These examples are here to widen the perspective and encourage us to ask better quality questions when we experience negative emotions at work.
How We Interpret Feelings Shapes Our Reality
The truth is, feelings are not facts. And if we interpret them with the wrong legenda, the story we create can lead us down a path that reinforces victimhood, helplessness, and frustration. But when we take the time to question those feelings, to dig deeper into why we’re interpreting them in a certain way, we can discover that much of the data we’re pulling from them is warped or incomplete.
Think about it: How often do you react to a feeling without questioning it? How often do you assume that the way you feel must reflect reality? But reality is more nuanced than that.
Learning to Lead Ourselves
This isn’t to say that your feelings are invalid – far from it. But they need to be carefully examined and understood in the context of your own subconscious filters. What past stories are shaping the way you see the present? Why are you interpreting feedback as criticism, or assuming that someone doesn’t like you when they may simply be preoccupied with their own challenges?

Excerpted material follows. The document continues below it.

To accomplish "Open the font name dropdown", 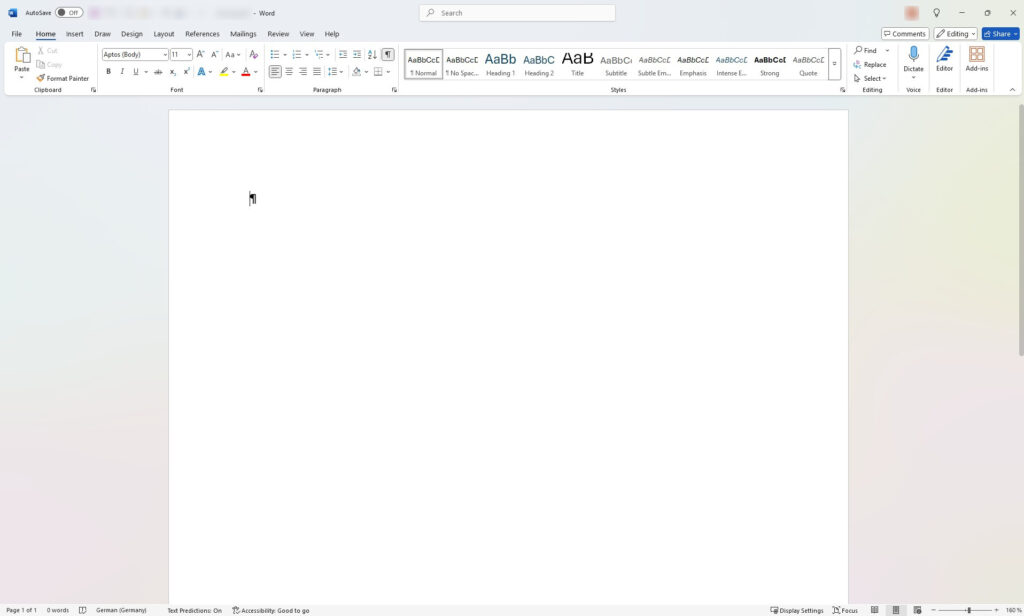I will [x=164, y=54].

This is where self-leadership comes in. Leaders are human, and no one – no matter their title – has a perfect grasp of every situation. As individuals, we need to step up and manage not just our work but how we navigate the emotions that come with it.
Instead of letting our feelings dictate our reality, we need to learn to lead ourselves. That means having the tough conversations, questioning the stories we tell ourselves, and recognising that our feelings are only one part of a much bigger picture.